Well part two of my ultra frugal plan to be able to cook food during our power outages, as well as a way to cut down on power use in regards to cooking meals. If you didn’t read up about my new little cook stove the Ecozoom, check out that post, as this one goes with to a point.
My Thermos Shuttle Chef cooker has arrived, now this is two specially made steel pots, one that gets heated and the food is brought up to a boil and or is simmered at a slow boil for up to 15 min (which seems the longest time given in any of the recipes) and then you take it off the heat and put it into your outer steel pot and it continues cooking and staying safely hot for up to six hours.
During my reseach into this idea, I had found out that it was very popular in Japan, and was being used as a way to cut energy use and still be able to cook full meals that are served hot, this is backed up by my new cookbook that came with the gear, while I do have a english version, its been translated from their recipes.. Stewed black mushrooms with conpoys and Black Moss anyone?
So I got a fairly large shuttle chef, my inner pot can hold just over a gallon but as you are only to fill it 3/4 full, it should be able to feed a family or a couple meals for us.

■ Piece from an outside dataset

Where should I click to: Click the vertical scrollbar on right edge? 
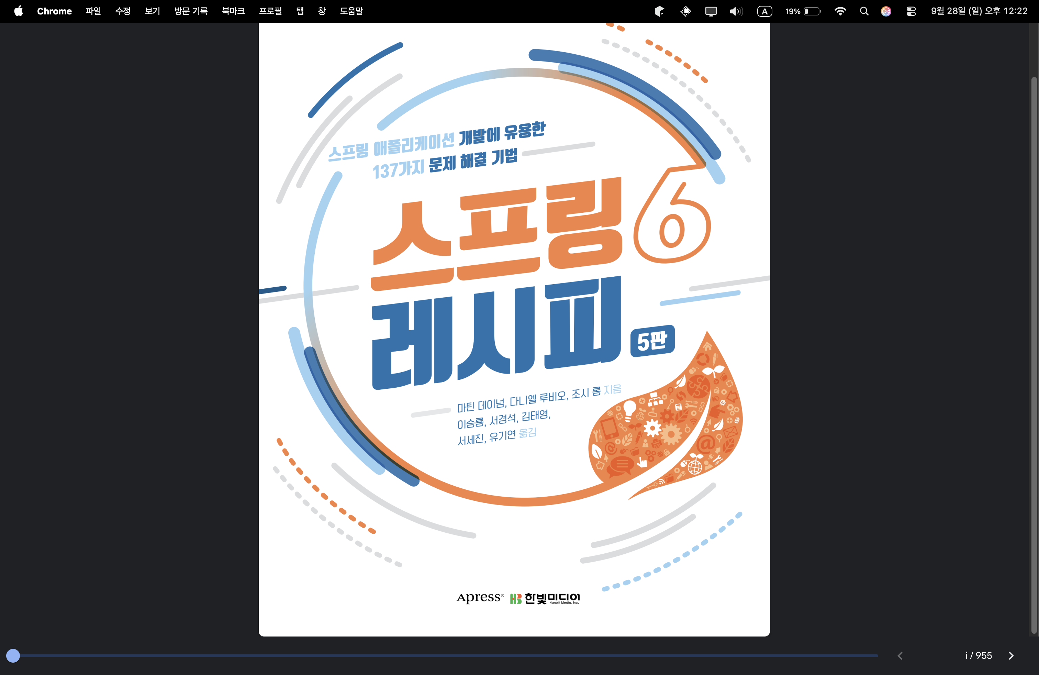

My first test was as they directed with hot water, and dang, does that puppy keep it hot! I checked it at 3 hours and 6 hours and was very pleased with the results.
My second test was to cook up four big suasages, I put just enough water to cover them, brought them up to a boil, which took four min of power on the small stove burner, and then into the shuttle chef for a continued cook time of two hours-Note, they didn’t have a cook time for this food , but as whole chickens, pot roasts and pork roasts were to get three hours, I figured it was safe to check at two hours, but it might have been done sooner?
I am having a hard time figuring out how much energy I used for my heating time on the stove, I have a rating on it for a per hour use but it does not break it down to per burner, so I can’t give a honest amount used but the average time to cook those same type of meat would be at least 20 min on the stove and at least 40 min in the oven.. either way, I used less power.
So the Ecozoom has my water boiling in 5 min with the use of half a branch worth of dead fall twigs and the leaves on the twigs, so in that case, no outside energy costs required to get the shuttle chef to its cooking point, it took about ten min from start to finish to get the ecozoom ready, heat up and on, the water done and the stove closed up and allowed to finished burning the coals and done.
I am unsure how you figure out any costs of deadfall twigs off one of my trees? but I guess you can factor in the cost of the ecozoom stove, the cost of the shuttle chef up to a point per meal till they are paid off but in any case, I am happy to have the choice to be able to cook with this, my next pot will be done on the ecozoom and I am going to try out a long cooking time item being beans or rice following the shuttle chefs cookbook on timing etc.
Update: the meat came out perfectly and was still hot enough that you needed a tong to lift them out, then I could not help but notice that the pouching water looks amazing, so I re-heated the pot to boiling, this time less then a two min to do so, and add in the right amount of rice and some seasonings and back into the outer pot it went, so I should have rice ready to go with fresh veggies with some diced in cooked meat for supper.
So what is your plan to be able to provide hot meals when the power is out? Have you added or replaced any of your cooking items to get better energy rates out of them? Anyone out there using a ecozoom to cook with, or using a shuttle chef to cut your energy use? If so, any hints or types on using this product?